Women & Girls: There are lot of people in need in Afghanistan. How do you decide which families you will help?

Marilyn Mosely Gordanier: Our team on the ground has been incredibly helpful in finding the families. Because they [the team members] work for the BBC, it started off that the families were people they had interviewed, and through them we were connected to other families. We are currently helping 15 to 20 families per year, and we continue to help them until their children have graduated from school. Most are in Kabul, and we also have four families [living in] Taliban-controlled areas.

The criteria we use is that these families have to be living below the poverty line and they either do not have a way to make money or they aren’t making enough money to feed their children or send them to school. Most of the families, when they come to us, are barely surviving.

Women & Girls: The Taliban prohibits girls from getting an education. How do you get around this for your families living in Taliban-controlled areas?

Mosely Gordanier: We can’t give too much information [because of safety concerns], but there are underground schools in those areas and they are participating, along with other local girls.

These families [in Taliban-controlled areas] are in extremely challenging situations. We can’t even post photos of the girls on our website. We had one case where two girls from a family living in a Taliban-controlled area heard about our program, because there was a small article done on us in a local paper. The girls traveled to Kabul, and they begged us to help them. Both of their parents are deaf and they desperately wanted an education, so of course we helped them because this was a family in great need and they were so brave to take the chance to come to Kabul and to continue their education.
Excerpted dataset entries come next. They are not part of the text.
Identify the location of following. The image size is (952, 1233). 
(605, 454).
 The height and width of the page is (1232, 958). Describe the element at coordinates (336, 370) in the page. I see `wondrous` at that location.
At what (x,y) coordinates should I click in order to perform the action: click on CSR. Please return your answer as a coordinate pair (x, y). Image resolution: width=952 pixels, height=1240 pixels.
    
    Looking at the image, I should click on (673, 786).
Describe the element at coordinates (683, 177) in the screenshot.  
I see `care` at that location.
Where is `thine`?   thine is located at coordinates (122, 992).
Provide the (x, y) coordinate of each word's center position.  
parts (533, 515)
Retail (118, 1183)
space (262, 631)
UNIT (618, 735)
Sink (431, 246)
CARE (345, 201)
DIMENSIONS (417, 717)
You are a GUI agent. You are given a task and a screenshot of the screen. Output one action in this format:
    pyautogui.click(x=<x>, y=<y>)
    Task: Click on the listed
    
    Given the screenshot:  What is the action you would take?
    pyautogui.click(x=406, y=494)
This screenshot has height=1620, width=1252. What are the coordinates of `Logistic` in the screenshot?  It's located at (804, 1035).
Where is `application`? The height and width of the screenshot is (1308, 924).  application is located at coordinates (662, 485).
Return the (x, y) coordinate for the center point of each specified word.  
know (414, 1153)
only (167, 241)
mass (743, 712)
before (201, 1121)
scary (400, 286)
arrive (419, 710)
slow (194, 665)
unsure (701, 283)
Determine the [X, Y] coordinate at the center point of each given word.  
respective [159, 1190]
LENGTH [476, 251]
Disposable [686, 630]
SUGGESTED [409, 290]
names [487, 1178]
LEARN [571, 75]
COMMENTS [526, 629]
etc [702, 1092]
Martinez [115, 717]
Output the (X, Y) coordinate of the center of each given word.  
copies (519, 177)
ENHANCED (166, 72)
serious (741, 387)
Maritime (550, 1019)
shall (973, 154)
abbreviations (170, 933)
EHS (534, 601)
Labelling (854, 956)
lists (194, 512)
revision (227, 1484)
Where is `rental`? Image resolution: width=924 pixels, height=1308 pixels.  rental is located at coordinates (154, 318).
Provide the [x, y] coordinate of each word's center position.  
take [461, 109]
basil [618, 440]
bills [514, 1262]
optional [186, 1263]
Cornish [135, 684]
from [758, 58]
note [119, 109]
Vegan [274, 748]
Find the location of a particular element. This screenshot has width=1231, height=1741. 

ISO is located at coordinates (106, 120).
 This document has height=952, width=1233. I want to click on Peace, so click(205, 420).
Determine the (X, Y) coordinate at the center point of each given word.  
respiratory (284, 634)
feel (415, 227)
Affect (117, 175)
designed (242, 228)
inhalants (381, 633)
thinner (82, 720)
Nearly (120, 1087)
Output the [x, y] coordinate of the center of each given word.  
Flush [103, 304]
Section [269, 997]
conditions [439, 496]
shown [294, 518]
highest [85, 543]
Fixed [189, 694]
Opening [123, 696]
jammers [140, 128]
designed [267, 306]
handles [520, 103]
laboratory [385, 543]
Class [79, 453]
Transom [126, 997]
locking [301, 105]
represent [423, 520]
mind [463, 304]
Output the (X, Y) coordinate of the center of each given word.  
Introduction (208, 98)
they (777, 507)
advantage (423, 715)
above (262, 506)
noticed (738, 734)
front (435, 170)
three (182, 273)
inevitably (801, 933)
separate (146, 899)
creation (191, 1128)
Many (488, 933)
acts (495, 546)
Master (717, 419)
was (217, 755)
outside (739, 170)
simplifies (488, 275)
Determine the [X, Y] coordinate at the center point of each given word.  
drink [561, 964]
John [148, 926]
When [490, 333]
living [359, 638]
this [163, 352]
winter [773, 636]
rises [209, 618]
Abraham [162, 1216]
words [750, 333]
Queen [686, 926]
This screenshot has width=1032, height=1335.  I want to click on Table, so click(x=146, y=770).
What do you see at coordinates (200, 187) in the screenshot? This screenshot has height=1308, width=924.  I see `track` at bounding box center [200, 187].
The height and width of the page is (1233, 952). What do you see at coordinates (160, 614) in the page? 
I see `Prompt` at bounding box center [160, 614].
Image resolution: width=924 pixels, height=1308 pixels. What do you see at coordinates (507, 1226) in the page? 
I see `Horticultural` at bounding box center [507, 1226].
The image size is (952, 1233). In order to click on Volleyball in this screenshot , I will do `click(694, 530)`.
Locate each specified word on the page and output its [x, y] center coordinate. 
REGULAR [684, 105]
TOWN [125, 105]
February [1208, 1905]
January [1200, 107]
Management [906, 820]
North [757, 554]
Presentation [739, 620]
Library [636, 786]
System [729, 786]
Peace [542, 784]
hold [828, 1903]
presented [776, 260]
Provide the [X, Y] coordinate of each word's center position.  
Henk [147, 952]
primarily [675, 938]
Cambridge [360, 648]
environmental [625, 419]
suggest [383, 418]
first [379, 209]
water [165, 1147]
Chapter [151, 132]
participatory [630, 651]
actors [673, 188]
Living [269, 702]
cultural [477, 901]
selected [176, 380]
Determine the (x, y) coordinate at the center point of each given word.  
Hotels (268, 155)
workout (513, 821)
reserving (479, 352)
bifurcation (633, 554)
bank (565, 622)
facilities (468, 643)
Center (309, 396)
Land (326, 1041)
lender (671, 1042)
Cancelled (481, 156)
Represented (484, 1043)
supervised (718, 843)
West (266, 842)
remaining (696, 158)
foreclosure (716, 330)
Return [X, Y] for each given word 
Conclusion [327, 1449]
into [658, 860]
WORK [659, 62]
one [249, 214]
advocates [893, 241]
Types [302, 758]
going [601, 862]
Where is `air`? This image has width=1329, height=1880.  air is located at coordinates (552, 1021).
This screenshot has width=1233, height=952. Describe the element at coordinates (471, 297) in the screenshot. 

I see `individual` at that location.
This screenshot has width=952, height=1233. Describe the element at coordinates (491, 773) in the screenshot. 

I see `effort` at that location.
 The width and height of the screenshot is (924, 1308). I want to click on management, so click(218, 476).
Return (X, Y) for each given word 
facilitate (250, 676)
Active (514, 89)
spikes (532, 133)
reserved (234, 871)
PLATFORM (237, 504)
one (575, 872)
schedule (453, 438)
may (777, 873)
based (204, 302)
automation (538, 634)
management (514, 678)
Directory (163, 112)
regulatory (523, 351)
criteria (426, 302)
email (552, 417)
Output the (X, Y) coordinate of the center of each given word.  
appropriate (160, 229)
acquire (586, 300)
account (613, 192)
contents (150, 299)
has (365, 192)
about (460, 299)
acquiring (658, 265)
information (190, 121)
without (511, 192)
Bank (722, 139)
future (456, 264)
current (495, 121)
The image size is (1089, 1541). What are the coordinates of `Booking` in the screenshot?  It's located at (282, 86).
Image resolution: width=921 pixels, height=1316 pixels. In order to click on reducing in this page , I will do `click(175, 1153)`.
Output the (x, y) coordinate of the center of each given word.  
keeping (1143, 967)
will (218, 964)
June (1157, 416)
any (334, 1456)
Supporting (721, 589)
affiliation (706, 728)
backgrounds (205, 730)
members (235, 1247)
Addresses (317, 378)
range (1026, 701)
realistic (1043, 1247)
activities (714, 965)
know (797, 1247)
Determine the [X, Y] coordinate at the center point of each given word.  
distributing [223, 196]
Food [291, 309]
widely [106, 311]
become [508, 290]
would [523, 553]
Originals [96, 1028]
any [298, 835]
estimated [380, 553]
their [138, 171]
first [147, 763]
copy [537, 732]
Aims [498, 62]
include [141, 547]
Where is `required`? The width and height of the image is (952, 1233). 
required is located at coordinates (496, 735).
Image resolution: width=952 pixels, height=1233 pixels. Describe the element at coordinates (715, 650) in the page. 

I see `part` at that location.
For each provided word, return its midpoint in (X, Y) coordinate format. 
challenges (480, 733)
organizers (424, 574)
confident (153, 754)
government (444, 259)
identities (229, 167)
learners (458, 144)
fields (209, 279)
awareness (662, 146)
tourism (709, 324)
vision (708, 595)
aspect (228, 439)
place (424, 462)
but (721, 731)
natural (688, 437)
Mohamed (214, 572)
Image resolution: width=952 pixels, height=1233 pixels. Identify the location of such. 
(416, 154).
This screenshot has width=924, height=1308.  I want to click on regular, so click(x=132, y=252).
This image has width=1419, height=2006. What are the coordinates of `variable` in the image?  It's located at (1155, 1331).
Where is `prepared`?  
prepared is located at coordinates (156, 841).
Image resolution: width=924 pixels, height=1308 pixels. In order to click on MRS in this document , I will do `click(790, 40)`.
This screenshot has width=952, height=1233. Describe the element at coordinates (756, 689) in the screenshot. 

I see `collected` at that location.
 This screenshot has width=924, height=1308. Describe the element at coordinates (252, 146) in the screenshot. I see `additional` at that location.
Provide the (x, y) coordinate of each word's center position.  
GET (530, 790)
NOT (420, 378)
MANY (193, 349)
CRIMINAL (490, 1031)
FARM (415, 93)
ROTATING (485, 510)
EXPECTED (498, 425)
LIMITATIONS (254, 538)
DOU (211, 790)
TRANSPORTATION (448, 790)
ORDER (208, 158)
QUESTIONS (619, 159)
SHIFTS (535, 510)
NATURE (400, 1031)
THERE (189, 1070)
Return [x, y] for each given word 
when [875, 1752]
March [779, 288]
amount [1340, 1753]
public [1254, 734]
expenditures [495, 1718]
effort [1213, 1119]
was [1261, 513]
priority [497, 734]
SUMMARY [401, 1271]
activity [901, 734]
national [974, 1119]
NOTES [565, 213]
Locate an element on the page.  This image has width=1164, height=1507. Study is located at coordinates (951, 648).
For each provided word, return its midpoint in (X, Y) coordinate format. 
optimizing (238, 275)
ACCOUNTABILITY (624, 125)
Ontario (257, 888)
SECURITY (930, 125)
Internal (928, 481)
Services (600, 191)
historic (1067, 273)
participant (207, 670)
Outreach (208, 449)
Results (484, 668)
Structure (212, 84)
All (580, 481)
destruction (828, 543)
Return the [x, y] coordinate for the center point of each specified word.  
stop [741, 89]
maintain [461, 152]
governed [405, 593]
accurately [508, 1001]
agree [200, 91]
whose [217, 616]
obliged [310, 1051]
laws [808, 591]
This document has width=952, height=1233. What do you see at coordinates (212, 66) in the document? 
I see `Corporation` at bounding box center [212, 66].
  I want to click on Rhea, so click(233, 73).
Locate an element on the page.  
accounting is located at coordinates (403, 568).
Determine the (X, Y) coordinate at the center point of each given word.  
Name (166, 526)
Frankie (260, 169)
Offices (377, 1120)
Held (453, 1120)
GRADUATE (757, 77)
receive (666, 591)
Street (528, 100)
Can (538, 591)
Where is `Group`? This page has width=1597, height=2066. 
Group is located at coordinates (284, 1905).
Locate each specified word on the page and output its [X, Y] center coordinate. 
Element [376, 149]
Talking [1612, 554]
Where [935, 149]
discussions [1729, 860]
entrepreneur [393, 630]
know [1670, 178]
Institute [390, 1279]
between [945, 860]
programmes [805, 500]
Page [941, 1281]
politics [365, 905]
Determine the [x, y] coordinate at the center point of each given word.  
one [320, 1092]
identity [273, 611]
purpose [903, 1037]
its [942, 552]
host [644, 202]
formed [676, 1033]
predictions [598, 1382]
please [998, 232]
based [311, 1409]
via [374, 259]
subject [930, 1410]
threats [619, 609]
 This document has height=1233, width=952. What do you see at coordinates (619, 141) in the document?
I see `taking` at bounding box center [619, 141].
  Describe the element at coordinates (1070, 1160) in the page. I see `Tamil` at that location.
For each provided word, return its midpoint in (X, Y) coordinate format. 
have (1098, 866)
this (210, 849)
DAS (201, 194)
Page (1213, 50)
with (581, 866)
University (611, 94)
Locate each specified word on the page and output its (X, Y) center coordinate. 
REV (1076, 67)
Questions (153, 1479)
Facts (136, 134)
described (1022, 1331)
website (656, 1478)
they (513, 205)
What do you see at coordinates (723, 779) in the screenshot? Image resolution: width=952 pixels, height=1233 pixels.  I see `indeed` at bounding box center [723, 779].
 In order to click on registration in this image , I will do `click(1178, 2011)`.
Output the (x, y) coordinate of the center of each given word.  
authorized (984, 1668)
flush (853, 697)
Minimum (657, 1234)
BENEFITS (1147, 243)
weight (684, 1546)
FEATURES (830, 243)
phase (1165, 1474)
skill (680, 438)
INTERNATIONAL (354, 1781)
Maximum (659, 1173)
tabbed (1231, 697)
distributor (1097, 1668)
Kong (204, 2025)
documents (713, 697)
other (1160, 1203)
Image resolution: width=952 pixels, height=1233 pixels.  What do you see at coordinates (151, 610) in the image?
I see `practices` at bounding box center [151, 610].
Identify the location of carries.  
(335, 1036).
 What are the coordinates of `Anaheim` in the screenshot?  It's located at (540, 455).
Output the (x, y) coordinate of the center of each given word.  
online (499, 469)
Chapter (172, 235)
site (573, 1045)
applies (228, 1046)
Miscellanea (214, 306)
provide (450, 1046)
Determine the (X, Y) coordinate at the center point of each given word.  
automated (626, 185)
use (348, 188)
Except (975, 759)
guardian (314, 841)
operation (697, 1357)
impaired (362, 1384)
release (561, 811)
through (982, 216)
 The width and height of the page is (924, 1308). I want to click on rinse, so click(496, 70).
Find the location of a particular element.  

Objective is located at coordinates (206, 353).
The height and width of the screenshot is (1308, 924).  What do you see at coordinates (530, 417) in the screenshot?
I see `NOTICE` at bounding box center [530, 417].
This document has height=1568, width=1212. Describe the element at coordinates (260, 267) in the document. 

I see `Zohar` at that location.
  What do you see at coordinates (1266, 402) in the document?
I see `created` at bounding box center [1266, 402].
Women & Girls: What type of aid does Food4School provide?

Mosely Gordanier: We provide families with between $60 and $120 per month, depending on the number of children, if the mother is widowed and what extenuating circumstances the family has. For example, we have a family that consists of just two orphans, and the older daughter is in school and also taking care of her little sister [so this family receives $120 per month].

Out of all the families we have this year, there is only one father who is working, so that is a huge challenge. Unfortunately, most of the fathers we work with are addicted to opium and that makes them less than capable of working. Therefore, we never give [the fathers] money directly. When the money is delivered, it is given only to the women, and what I love is that it has been very empowering to them. We have been told by the women that the program has increased their self-esteem, they feel like a new person.

Normally when we give the women the funds they are able to go out and food shop for themselves, but we have one woman who was a widow and her family was very strict so she wore the burqa and could not go out [of the house]. So we brought her food every month and then after about three months she told us that she thought she was ready to go to the market by herself. After that, she stopped wearing the burqa and started going to other places alone, such as the bank.

We have discovered that when you give women power through funding, it makes a big difference.

Women & Girls: How sustainable is the Food4School program?

Mosely Gordanier: That is one of our biggest concerns. We have been encouraging the mothers of the families to get an education and start small businesses. These women are ingenious, and they are starting small companies and we are working to help and encourage them. These are very simple products, like fruit markets and weaving. So we are looking for different ways to make this sustainable and to figure out how we can continue to help these families as their children grow up.

Women & Girls: You started Food4School to decrease child marriage. Do you think the program can be translated to other parts of the world where child marriage is practiced?

Mosely Gordanier: This was our prototype program. We stepped into a place that was one of the harder areas to gain entrance and we felt that if we made progress here it would be easier to expand in areas where we have strong contacts, such as parts of Africa. I think it is a very simple process that makes it clear that if you feed a family and if they know that their child will be educated, they will want that to continue.

This conversation has been edited for length and clarity.